# [Work order]
Down to the last line, reproduce the records exactly.

# [Data to use]
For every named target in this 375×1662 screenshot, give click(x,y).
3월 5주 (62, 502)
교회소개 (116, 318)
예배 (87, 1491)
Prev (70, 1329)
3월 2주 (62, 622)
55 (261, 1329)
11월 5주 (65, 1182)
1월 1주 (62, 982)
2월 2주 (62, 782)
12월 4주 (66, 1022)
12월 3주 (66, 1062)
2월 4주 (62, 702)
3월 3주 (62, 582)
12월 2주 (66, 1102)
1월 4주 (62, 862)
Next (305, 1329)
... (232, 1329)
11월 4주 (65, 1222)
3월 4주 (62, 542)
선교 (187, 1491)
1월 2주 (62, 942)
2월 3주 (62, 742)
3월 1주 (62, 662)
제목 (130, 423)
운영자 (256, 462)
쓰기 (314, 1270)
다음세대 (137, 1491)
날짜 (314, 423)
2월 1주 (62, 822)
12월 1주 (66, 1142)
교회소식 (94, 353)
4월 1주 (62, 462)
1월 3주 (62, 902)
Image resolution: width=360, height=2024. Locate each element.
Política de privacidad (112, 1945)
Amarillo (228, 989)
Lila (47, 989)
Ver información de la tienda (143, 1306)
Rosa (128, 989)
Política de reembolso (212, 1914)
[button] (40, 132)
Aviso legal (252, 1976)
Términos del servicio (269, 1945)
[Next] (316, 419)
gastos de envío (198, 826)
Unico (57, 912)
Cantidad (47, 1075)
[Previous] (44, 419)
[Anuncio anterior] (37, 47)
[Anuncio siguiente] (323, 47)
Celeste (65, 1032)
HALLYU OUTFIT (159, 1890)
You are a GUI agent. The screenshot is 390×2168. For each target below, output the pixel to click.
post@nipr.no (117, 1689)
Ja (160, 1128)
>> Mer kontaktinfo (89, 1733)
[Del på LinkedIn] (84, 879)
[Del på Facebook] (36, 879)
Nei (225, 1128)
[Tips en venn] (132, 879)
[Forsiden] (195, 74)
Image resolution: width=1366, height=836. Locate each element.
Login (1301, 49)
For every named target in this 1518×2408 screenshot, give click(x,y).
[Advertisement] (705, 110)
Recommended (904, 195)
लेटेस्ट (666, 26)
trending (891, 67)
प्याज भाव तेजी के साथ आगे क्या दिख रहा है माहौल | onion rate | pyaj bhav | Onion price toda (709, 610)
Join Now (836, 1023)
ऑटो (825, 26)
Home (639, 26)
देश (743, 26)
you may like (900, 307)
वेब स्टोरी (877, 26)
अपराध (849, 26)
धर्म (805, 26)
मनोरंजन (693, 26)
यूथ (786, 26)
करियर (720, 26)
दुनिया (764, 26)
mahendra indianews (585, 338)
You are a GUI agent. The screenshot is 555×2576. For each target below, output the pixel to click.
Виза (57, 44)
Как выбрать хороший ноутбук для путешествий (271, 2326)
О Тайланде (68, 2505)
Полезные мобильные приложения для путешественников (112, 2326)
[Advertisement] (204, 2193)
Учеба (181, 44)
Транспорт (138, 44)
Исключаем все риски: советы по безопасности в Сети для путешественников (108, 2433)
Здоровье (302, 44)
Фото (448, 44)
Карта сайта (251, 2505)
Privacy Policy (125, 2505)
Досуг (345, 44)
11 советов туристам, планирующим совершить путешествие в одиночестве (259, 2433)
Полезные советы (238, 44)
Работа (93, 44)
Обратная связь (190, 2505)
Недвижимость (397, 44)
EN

# [Answer to the exercise]
For every named target in this 375×1662 screenshot, give click(x,y).
3월 5주 (62, 502)
교회소개 (116, 318)
예배 (87, 1491)
Prev (70, 1329)
3월 2주 (62, 622)
55 (261, 1329)
11월 5주 (65, 1182)
1월 1주 (62, 982)
2월 2주 (62, 782)
12월 4주 (66, 1022)
12월 3주 (66, 1062)
2월 4주 (62, 702)
3월 3주 (62, 582)
12월 2주 (66, 1102)
1월 4주 (62, 862)
Next (305, 1329)
... (232, 1329)
11월 4주 (65, 1222)
3월 4주 (62, 542)
선교 (187, 1491)
1월 2주 (62, 942)
2월 3주 (62, 742)
3월 1주 (62, 662)
제목 (130, 423)
운영자 (256, 462)
쓰기 (314, 1270)
다음세대 (137, 1491)
날짜 (314, 423)
2월 1주 (62, 822)
12월 1주 (66, 1142)
교회소식 (94, 353)
4월 1주 (62, 462)
1월 3주 (62, 902)
Image resolution: width=360, height=2024. Locate each element.
Política de privacidad (112, 1945)
Amarillo (228, 989)
Lila (47, 989)
Ver información de la tienda (143, 1306)
Rosa (128, 989)
Política de reembolso (212, 1914)
[button] (40, 132)
Aviso legal (252, 1976)
Términos del servicio (269, 1945)
[Next] (316, 419)
gastos de envío (198, 826)
Unico (57, 912)
Cantidad (47, 1075)
[Previous] (44, 419)
[Anuncio anterior] (37, 47)
[Anuncio siguiente] (323, 47)
Celeste (65, 1032)
HALLYU OUTFIT (159, 1890)
You are a GUI agent. The screenshot is 390×2168. For each target below, output the pixel to click.
post@nipr.no (117, 1689)
Ja (160, 1128)
>> Mer kontaktinfo (89, 1733)
[Del på LinkedIn] (84, 879)
[Del på Facebook] (36, 879)
Nei (225, 1128)
[Tips en venn] (132, 879)
[Forsiden] (195, 74)
Image resolution: width=1366, height=836. Locate each element.
Login (1301, 49)
For every named target in this 1518×2408 screenshot, give click(x,y).
[Advertisement] (705, 110)
Recommended (904, 195)
लेटेस्ट (666, 26)
trending (891, 67)
प्याज भाव तेजी के साथ आगे क्या दिख रहा है माहौल | onion rate | pyaj bhav | Onion price toda (709, 610)
Join Now (836, 1023)
ऑटो (825, 26)
Home (639, 26)
देश (743, 26)
you may like (900, 307)
वेब स्टोरी (877, 26)
अपराध (849, 26)
धर्म (805, 26)
मनोरंजन (693, 26)
यूथ (786, 26)
करियर (720, 26)
दुनिया (764, 26)
mahendra indianews (585, 338)
You are a GUI agent. The screenshot is 555×2576. For each target below, output the pixel to click.
Виза (57, 44)
Как выбрать хороший ноутбук для путешествий (271, 2326)
О Тайланде (68, 2505)
Полезные мобильные приложения для путешественников (112, 2326)
[Advertisement] (204, 2193)
Учеба (181, 44)
Транспорт (138, 44)
Исключаем все риски: советы по безопасности в Сети для путешественников (108, 2433)
Здоровье (302, 44)
Фото (448, 44)
Карта сайта (251, 2505)
Privacy Policy (125, 2505)
Досуг (345, 44)
11 советов туристам, планирующим совершить путешествие в одиночестве (259, 2433)
Полезные советы (238, 44)
Работа (93, 44)
Обратная связь (190, 2505)
Недвижимость (397, 44)
EN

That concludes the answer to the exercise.